** Set problem **
Count the lines below that contain the string "pixels", and give only that number.

** Task data **

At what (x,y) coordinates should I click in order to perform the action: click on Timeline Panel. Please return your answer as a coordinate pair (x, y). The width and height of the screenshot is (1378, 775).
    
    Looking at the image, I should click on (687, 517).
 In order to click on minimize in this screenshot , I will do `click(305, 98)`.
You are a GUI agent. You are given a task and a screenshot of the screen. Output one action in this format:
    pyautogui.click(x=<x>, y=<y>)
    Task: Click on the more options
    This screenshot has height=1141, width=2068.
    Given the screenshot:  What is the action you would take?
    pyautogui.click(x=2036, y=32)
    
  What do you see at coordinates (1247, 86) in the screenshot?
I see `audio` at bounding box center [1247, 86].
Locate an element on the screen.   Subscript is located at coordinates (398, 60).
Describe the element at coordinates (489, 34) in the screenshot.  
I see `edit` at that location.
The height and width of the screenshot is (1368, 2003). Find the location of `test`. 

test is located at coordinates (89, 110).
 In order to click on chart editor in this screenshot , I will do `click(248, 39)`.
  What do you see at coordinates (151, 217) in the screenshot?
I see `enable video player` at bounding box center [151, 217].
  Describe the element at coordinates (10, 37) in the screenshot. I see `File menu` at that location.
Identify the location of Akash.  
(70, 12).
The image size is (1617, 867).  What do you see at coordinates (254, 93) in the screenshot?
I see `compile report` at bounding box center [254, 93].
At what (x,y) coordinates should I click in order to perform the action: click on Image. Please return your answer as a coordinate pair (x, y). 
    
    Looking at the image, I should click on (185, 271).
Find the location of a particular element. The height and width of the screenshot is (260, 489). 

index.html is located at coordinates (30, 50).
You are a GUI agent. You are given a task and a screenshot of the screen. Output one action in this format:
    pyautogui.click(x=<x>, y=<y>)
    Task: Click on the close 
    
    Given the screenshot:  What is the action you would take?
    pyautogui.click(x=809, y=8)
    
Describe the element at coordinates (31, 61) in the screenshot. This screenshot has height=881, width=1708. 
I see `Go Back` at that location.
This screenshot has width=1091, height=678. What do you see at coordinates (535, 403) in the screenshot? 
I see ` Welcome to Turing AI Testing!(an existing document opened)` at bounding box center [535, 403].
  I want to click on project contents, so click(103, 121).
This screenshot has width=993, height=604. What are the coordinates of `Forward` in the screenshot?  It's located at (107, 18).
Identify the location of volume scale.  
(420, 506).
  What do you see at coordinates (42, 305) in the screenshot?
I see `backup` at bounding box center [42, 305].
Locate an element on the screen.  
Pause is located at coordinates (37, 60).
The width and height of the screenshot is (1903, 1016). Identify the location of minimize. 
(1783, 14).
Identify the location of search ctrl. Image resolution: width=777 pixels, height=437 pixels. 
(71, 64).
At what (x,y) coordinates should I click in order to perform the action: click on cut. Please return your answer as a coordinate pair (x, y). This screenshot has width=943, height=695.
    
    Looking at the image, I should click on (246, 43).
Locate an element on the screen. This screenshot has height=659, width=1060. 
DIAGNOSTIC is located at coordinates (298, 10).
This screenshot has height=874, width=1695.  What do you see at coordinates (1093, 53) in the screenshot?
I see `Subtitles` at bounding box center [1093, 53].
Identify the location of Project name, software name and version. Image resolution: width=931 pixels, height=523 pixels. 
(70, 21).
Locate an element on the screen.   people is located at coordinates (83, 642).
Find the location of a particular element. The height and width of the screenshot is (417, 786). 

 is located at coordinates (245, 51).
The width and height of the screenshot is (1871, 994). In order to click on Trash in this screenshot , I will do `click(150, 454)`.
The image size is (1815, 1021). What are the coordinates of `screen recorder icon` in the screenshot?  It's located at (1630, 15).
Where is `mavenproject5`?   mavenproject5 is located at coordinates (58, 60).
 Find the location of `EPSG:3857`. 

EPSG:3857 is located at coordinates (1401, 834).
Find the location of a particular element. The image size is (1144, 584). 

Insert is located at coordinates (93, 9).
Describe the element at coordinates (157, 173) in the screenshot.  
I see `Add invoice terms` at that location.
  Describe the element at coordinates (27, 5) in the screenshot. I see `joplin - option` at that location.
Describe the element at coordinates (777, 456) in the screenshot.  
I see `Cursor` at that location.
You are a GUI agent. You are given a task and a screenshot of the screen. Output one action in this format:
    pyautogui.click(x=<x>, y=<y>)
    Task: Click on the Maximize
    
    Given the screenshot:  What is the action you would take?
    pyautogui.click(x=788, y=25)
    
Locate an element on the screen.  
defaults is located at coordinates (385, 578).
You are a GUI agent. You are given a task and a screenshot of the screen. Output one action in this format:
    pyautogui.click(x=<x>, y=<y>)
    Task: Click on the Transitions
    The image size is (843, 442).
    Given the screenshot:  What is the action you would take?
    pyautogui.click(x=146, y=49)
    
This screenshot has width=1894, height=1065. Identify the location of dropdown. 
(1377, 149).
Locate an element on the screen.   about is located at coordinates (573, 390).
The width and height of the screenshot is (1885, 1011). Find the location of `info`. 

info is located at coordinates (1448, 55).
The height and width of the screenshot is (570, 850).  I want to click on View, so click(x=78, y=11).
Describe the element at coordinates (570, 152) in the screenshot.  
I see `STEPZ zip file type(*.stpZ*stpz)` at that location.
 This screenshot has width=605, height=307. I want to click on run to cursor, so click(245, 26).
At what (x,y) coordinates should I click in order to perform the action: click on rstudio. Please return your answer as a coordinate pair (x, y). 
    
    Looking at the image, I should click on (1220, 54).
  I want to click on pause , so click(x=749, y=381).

** Finished exercise **
2